Ein Beispiel: Lehrer neigen bei Übertritten gefühlsmässig dazu, einer Schülerin mit knappen Noten plus einer grossen Leistungsbereitschaft die besseren Chancen einzuräumen, als einer Schülerin mit zwar gleichen Noten aber tieferer Leistungsbereitschaft – was subjektiv nervt. Das erachte ich als einen Fehler, da objektiv das Leistungspotenzial eher im zweiten Fall nicht ausgeschöpft ist.

 

Weshalb legt die Frühbildung eines Kindes die Grundsteine für einen späteren Erfolg in der Schule?

Weil im Gehirn wesentliche Grundlagen der späteren kognitiven Entwicklung bereits vor dem sechsten Lebensjahr ausgebildet werden. So zum Beispiel der Spracherwerb. Dabei spielt der Anregungsgehalt der nächsten Umwelt eine ausschlaggebende Rolle. Und da genau da liegt die Krux, weil das soziale Umfeld von Kindern in diesem Alter eben sehr unterschiedlich anregungsreich ist.

 

Wäre es also wünschenswert, wenn Kitas mehr Geld zur Verfügung hätten und Kindergärten eine Tagesstruktur aufweisen würden, um Kinder aus einem schwächer gestellten Umfeld besser zu fördern?

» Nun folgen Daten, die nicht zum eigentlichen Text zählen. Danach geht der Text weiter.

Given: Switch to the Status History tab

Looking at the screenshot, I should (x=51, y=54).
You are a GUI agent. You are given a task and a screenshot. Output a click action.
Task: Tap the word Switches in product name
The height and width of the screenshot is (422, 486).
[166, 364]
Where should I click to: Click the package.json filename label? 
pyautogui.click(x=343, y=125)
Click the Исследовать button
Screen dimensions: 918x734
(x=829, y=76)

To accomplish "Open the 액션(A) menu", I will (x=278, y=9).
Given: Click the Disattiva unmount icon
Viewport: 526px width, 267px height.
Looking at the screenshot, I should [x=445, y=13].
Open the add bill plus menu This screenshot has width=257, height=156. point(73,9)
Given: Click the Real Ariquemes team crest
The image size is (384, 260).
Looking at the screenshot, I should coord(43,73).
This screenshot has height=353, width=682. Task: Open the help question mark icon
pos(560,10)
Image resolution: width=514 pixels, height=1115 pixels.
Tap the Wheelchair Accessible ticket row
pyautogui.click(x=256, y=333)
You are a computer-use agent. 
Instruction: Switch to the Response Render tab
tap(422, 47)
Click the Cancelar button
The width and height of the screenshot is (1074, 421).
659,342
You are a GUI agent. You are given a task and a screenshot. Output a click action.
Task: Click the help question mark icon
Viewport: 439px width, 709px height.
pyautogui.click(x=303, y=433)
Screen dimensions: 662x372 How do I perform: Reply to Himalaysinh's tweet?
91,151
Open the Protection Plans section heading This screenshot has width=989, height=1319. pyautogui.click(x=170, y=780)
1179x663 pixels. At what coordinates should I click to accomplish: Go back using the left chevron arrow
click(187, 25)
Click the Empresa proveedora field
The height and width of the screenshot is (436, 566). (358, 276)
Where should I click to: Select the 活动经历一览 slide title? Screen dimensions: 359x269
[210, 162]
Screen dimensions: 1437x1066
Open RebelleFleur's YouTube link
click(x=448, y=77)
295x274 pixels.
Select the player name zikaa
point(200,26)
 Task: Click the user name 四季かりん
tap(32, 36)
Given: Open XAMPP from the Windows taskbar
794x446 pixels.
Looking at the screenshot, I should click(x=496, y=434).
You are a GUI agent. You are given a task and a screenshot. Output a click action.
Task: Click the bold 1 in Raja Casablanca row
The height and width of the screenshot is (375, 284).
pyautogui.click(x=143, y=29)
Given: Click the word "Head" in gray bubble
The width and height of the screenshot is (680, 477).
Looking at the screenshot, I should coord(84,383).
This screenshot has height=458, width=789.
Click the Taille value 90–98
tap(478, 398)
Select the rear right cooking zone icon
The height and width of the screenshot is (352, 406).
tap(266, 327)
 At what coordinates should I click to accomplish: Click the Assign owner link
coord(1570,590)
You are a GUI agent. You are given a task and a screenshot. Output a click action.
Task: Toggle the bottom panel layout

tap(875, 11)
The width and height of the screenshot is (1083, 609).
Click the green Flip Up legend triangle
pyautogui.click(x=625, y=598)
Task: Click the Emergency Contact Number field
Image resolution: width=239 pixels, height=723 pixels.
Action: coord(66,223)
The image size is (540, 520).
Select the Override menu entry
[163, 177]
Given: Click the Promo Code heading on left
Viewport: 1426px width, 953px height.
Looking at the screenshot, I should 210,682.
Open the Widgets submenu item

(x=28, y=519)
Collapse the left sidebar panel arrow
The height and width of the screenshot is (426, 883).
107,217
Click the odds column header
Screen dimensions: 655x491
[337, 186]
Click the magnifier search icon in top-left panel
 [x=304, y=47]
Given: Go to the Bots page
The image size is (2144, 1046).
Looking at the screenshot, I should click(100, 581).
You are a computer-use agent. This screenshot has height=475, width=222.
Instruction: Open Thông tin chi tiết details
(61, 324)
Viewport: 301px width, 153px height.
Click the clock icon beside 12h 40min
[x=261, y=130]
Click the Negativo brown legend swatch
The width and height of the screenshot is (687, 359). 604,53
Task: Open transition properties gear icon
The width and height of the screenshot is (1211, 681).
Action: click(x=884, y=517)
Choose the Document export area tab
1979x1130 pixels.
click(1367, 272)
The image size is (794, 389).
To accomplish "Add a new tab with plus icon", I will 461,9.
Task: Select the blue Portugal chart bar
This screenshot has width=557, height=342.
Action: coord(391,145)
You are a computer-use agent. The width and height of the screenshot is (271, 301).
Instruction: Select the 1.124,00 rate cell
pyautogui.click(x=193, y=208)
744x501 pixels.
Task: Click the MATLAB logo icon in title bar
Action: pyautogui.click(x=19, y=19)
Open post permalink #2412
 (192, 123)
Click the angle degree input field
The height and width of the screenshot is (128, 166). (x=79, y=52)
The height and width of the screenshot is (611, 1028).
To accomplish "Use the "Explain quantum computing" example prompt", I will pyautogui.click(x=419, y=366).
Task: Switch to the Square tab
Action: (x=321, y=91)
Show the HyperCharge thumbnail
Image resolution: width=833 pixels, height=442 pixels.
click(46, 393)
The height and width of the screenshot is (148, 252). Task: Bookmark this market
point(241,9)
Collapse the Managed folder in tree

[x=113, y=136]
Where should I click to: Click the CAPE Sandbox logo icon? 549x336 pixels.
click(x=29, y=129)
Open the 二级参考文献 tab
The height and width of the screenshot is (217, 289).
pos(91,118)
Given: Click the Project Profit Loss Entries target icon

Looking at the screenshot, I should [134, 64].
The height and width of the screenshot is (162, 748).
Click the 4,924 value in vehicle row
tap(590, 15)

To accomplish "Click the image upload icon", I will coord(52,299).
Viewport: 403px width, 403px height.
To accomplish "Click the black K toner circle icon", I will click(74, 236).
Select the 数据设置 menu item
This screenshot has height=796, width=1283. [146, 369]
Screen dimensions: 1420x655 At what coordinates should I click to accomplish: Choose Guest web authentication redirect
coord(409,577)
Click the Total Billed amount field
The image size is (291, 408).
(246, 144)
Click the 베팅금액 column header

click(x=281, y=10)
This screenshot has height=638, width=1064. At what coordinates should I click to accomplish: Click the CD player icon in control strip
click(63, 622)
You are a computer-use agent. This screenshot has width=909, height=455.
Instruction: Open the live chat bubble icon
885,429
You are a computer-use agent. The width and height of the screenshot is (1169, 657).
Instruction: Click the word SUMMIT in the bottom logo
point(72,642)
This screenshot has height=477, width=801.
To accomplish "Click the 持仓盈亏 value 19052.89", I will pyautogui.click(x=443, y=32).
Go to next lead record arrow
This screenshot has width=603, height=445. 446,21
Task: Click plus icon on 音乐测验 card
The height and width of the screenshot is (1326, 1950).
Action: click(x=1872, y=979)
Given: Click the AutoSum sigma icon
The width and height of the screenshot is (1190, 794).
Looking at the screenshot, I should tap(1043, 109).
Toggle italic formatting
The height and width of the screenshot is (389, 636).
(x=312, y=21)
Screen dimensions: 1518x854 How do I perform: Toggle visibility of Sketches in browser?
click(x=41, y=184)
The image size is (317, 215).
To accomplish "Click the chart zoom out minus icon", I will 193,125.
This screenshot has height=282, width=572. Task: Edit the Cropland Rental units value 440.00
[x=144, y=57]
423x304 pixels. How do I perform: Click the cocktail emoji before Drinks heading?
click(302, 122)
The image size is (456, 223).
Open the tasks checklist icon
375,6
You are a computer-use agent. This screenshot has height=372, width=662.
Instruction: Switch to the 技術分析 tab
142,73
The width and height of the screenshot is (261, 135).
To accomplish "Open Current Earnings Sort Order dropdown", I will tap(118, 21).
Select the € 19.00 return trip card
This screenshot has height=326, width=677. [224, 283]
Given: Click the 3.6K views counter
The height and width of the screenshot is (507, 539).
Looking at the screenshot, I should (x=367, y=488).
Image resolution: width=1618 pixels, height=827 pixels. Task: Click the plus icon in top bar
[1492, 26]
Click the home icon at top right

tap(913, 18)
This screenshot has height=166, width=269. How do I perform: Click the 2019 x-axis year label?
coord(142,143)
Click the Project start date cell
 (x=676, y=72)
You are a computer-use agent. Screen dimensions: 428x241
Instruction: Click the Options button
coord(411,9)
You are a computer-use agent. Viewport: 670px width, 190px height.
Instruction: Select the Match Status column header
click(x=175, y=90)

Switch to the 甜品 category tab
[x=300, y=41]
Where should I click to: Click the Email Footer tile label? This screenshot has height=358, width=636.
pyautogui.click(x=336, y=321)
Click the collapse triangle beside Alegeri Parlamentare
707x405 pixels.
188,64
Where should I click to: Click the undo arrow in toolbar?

Auf jeden Fall! Doch leider fliesst das meiste Geld innerhalb des Bildungssektors «oben» rein. Dabei wäre es äusserst wichtig, wesentlich mehr in die frühkindliche Bildung zu investieren, um die eigentlichen Grundsteine für eine bessere Chancengerechtigkeit legen zu können. Davon würde letztlich auch Gesellschaft, Wissenschaft und Wirtschaft profitieren.